Powering a fleet large enough to put a dent in global production of carbon dioxide will require extensive public and private investment in hydrogen production facilities and fueling stations. Every element of this alternative would require intensive life-cycle analysis before it was implemented.(Some scientists have voiced concern that in a full-scale hydrogen economy, leakage from pumps, pipelines, vehicles, and power plants would compromise the ozone layer.) Setting up this infrastructure is a daunting prospect for a country the size of the United States.

At a recent stockholders ‘meeting of a major oil company, a move to adopt environmentally sustainable practices was voted down on the grounds that the company ‘s responsibility was to stockholders, not to any kind of “social experiment.” This is a laughably shortsighted view. In fact, capitalism itself is a social experiment, and not a very old one. Its continued health depends on a developing global system that produces not only goods but customers: healthy, secure, and cash-bearing customers with the means and capacity to make choices. They will not flourish in depleted, polluted, and desperate conditions.

This spring, I chaired a video workshop on the business case for environmental sustainability for faculty and students of MIT ‘s Leaders for Manufacturing and System Design and Management program and their counterparts from the University of Michigan’s Tauber Manufacturing Institute and Stanford University ‘s Alliance for Innovative Manufacturing-the three top manufacturing programs in the United States. These students will be involved in the sourcing, use, pollution mitigation, and security of energy supplies for decades to come.
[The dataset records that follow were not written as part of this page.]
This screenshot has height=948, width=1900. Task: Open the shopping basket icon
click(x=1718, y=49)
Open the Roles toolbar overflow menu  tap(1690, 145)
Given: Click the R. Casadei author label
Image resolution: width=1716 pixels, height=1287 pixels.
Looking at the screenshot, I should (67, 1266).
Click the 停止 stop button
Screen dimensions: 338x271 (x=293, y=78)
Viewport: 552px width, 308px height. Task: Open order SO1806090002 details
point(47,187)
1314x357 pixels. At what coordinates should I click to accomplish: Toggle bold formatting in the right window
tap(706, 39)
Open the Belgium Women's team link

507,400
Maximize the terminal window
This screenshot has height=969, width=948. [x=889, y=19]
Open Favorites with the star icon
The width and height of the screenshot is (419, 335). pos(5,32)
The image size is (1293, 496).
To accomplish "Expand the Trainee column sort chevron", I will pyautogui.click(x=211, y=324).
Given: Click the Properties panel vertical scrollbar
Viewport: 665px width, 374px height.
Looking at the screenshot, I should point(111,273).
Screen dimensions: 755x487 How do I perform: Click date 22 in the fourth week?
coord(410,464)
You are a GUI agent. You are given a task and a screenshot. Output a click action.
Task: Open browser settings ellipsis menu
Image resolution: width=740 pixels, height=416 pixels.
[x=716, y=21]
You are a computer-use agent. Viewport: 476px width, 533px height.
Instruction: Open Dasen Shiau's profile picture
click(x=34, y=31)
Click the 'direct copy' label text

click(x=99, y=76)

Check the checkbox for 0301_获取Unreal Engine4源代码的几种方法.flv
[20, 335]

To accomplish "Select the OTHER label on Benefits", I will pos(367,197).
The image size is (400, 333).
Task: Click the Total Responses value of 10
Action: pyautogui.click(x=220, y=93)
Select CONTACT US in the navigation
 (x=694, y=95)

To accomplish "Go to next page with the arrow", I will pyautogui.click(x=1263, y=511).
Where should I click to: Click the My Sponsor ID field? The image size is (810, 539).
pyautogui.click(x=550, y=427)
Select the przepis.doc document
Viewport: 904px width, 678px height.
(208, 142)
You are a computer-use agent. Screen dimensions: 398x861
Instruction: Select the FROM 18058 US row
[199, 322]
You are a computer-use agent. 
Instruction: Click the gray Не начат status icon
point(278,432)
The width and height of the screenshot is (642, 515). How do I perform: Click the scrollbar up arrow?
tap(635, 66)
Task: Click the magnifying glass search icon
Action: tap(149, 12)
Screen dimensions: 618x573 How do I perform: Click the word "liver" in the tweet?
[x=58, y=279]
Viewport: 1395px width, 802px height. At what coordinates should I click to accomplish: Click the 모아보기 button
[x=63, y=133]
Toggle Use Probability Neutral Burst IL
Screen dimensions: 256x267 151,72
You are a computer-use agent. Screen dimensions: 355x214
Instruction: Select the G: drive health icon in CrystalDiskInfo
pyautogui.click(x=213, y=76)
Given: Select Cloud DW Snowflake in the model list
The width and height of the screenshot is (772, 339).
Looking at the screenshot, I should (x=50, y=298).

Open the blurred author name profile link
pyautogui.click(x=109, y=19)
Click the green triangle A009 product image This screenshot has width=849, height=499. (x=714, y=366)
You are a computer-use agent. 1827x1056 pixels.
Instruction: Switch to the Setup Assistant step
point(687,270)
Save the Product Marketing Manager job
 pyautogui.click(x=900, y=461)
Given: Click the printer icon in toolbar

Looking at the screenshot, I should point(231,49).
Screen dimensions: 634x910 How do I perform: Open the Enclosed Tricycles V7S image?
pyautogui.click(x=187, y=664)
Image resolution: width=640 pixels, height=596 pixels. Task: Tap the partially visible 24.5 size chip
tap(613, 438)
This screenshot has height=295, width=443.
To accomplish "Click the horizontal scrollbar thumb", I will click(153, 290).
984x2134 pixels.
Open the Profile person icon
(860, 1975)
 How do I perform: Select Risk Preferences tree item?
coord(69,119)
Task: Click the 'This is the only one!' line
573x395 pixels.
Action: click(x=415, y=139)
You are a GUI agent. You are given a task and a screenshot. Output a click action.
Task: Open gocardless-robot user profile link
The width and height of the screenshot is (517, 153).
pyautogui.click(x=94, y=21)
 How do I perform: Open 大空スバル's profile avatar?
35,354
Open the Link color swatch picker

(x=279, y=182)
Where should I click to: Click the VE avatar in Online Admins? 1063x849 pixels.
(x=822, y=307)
The companies they will direct will face known and unexpected environmental challenges, work with regulators at many levels of jurisdiction as business continues to globalize, and partner with the academic community to build and implement new technologies (including advances in information technology, nanotechnology, and biotechnology).
 
MIT and other universities have a responsibility to equip students with the most advanced thinking, not just about managing complex systems, but also about using those systems, powered by industry, as engines of responsible change in the world.